Chapter 7: Bottle the Expert
At the Düsseldorf boat show, Hallberg-Rassy had a drone pilot on staff. Full time. The footage was gorgeous: white hulls, blue water, sails perfectly trimmed.
But that's not what I remember. What I remember is Jonas, their head of sales, walking visitors through the HR 370. Oak or mahogany interior, and why owners in different climates choose differently. The settee versus the easy chairs, depending on how you'll actually live aboard. Why the code zero sail suits one sailing style and the self-tacking jib another. Why the deck drains exit under the waterline: a small thing you'd never think to ask about, offered at exactly the right moment.
It was a perfect configuration session: needs translated into choices, constraints explained before they were hit, trade-offs narrated in the customer's language. And it existed in exactly one place: inside Jonas.
That's the problem with expertise in complex product companies, and no amount of drone footage fixes it. A video can make a buyer want the boat. Only bottled expertise lets every salesperson sell it correctly, every time. The problem isn't pretty assets. It's trapped expertise.
The Johan problem
Every manufacturer has a version of this sentence, and I've heard it verbatim: "We can't change that rule today. Only Johan knows how it works."
Johan is brilliant. Johan is also a single point of failure with a pension date. Every retirement is a data-loss event, and unlike a server crash, there's no backup running. Sales tenure makes it worse: when your reps average a few years in the role, competence doesn't compound, because it keeps leaving. The bottleneck in scaling complex sales isn't talent. It's memory.
The companies that solve this treat product knowledge the way they treat software: explicit, versioned, testable, owned. And in practice the bottling has two distinct layers, which is the part most teams miss.
The first layer is rules: the hard constraints that make a machine valid. "The sleeper cab only works with the high-horsepower motor." These become the constraint model from Chapter 3, and they must be deterministic, because they guard physics, safety, and certification.

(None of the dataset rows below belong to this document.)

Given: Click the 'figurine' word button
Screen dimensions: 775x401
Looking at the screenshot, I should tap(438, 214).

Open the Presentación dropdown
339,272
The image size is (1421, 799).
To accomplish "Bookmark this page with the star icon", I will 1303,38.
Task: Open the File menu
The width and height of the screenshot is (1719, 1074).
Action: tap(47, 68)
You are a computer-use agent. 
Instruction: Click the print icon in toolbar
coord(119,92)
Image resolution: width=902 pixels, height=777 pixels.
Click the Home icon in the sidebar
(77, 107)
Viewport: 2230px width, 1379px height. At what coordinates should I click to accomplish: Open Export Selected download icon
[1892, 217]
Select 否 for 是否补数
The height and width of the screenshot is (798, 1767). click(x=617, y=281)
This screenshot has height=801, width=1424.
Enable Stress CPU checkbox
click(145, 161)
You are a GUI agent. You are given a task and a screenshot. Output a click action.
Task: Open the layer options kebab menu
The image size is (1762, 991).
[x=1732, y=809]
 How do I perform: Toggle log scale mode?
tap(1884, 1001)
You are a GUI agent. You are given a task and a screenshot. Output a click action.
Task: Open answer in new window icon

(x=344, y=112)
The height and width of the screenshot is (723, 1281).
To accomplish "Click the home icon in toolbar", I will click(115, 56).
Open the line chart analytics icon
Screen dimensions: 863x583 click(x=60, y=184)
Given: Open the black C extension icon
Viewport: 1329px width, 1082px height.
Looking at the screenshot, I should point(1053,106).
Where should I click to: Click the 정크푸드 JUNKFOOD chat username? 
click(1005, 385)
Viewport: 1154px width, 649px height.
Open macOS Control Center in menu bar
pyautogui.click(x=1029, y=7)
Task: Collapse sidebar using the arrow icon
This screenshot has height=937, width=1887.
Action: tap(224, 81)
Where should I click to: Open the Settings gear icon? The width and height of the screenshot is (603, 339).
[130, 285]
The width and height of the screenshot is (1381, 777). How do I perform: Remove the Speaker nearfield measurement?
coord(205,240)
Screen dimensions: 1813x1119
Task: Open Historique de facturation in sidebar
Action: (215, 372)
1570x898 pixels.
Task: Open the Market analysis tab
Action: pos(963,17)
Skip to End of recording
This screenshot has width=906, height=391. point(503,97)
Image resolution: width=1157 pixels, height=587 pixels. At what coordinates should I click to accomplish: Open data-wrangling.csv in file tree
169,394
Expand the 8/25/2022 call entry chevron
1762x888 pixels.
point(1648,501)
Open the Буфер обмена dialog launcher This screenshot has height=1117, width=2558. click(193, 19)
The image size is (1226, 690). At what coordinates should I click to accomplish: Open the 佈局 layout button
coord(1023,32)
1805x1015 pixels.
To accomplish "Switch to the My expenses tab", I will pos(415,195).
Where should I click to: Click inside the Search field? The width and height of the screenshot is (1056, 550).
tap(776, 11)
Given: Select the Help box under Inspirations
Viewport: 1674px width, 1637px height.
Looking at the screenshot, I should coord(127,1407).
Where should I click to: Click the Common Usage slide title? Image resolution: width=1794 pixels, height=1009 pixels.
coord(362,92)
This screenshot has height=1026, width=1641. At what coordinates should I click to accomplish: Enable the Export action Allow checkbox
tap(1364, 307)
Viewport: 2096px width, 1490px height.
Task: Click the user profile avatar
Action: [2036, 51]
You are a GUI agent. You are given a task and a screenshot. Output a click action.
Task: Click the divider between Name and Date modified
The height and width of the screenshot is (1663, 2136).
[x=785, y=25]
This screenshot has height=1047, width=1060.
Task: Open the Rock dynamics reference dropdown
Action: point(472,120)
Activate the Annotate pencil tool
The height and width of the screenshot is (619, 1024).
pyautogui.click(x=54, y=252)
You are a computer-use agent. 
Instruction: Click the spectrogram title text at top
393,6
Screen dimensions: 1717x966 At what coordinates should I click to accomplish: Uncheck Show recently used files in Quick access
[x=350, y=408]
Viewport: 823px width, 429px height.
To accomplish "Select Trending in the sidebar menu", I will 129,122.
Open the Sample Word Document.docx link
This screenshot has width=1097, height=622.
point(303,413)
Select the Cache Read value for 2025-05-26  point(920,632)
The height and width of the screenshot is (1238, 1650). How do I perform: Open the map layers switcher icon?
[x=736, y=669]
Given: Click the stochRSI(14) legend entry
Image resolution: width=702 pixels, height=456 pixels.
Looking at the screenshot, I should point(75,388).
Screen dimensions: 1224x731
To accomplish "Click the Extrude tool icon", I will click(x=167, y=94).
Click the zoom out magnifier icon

The second layer is narrative, and it's the newly valuable one. For every module and variant, a short structured story: what it's for, when to choose it, when to avoid it, what it implies downstream. A hundred words per variant. "The sleeper cab suits routes above 600 kilometers per day with overnight stops; skip it for regional distribution; it requires the high-HP motor and adds curb weight." Rules keep you safe. Narrative makes you fast. And narrative is precisely what a language model needs to speak usefully about your products, because the LLM knows what a truck is. It just doesn't know your trucks.
How do you start? Not with a form. Put your best expert in front of the product for ninety minutes with a camera or a good microphone, a colleague asking buyer questions, and no slides. Jonas walking the boat, captured. That transcript is your first logic spec: the rules hiding in it go to the constraint model, the stories go to the narrative layer, and the thresholds ("above 600 kilometers a day") get made explicit instead of instinctive.
Done once, properly, the asset outlives everything around it. I know one ruleset that has survived three UI redesigns and two CRM migrations, untouched, still correct, still selling. The interfaces were fashion. The knowledge was structure.
Anti-pattern: The Pretty Asset Trap. Investing in ever-better product content (photography, video, 3D, brochures) while the decision logic stays in experts' heads. The buyer gets excited and then meets a salesperson who can't configure what the video promised. Bottle the expert before you buy another camera.
With products modular, prices governed, and knowledge bottled, the structure is in place. The rest of this book is about the payoff, and it starts with a question that sounds reckless: what if you let people outside the company sell your machines?
Every retirement is a data-loss event. Put your best expert inside the system, not just in the video.